Australian Football Celebrating the history of the great Australian game



Official name
Carngham Linton Football Club

Known as
Carngham Linton

1969: merger of Carngham and Linton FCs

Black, red and white


Associated clubs
Carngham; Linton

Affiliation (Current)
Central Highlands Football League (CHFL) 2011–2024

Affiliations (Historical)
Western Plains Football League (WPFL) 1969–1998; Lexton Plains Football League (LPFL) 1999–2010

Senior Premierships
Western Plains Football League (WPFL) -1974, 1976, 1982-3-4-5, 1987, 1989, 1990, 1995, 1997-8 (12 total); Lexton Plains Football League - 2000, 2004, 2006-7-8 (5 total)


Carngham Linton

Prior to their merger in 1969 both Carngham and Linton Football Clubs had been in existence since the end of the Great War. For a time, the two clubs competed together in the Linton and District Football Association, with Linton twice enjoying premiership success at the expense of its future partner. In 1925 the LDFA changed its name to the Linton Scarsdale Football Association. Linton went top for the third time that year, overcoming Lismore in the premiership decider by 5 points. The following season saw Carngham claiming premiership honours for the first time thanks to a 6.10 (46) to 3.6 (24) defeat of Scarsdale in the season’s ultimate match.

Thereafter both clubs embarked on peripatetic existences that culminated, in Carngham’s case, in a seven season stint in the Ballarat Football League’s District competition, and in Linton’s case in almost two decades of involvement in the Western Plains Football League. Although neither club experienced significant amounts of success individually, the merged organisation would rapidly develop into a power.
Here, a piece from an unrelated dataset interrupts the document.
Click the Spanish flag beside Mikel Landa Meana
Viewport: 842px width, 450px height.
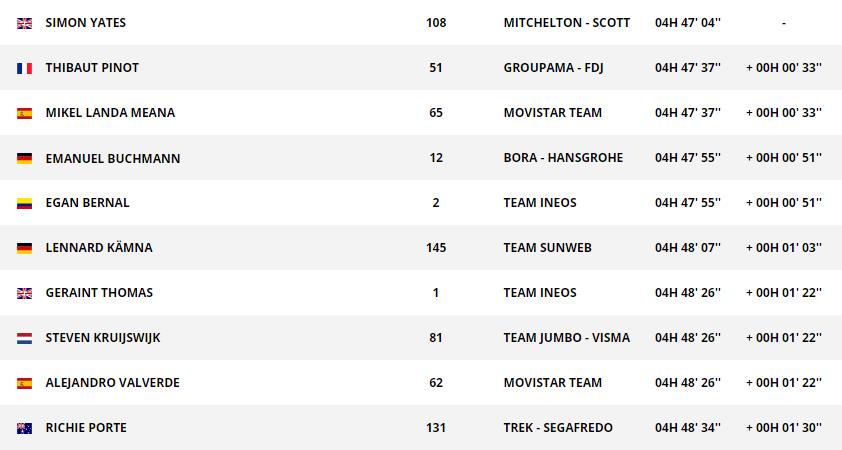point(25,113)
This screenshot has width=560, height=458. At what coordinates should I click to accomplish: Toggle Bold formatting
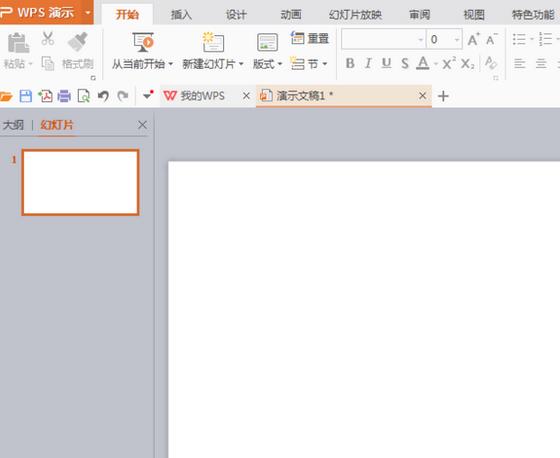click(x=350, y=64)
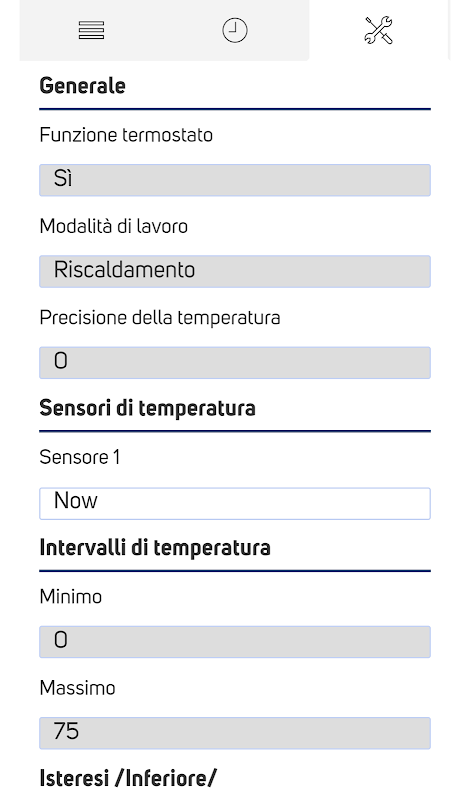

Following the merger the Saints spent their first thirty years as members of the Western Plains Football League, where their tally of twelve senior premierships was a league record. They also won a total of thirteen reserves and seven under seventeens flags.

Following the amalgamation of the WPFL and Lexton Football League in 1999 the Saints wasted little time establishing themselves in the new competition. They reached grand finals at both senior and reserves level in their debut season, winning the latter, and went on to claim senior flags in 2000, 2004 and 2006-7-8, making them the most successful club in the competition up to that point.

The 2006 premiership was won the hard way. After qualifying for the finals in second place, the Saints went down to Natte Bealiba in the qualifying final by 6 points. They then miraculously survived a cut-throat first semi final encounter with Rokewood Corindhap, ultimately getting home by the narrowest of margins despite managing nine fewer scoring shots. This victory set up a preliminary final re-match with Natte Bealiba, which the Saints won convincingly by 74 points.

The grand final pitted the Saints against Skipton, which had won both home and away encounters between the teams in 2006. Most neutrals expected another Skipton victory, but three tough finals matches had hardened the Saints for the task at hand, and they scored a well-earned 3 point triumph. Making the day even more memorable was the fact that the reserves also went top, giving the club the sixth such ‘double’ in its history, but the first since crossing to the LPFL.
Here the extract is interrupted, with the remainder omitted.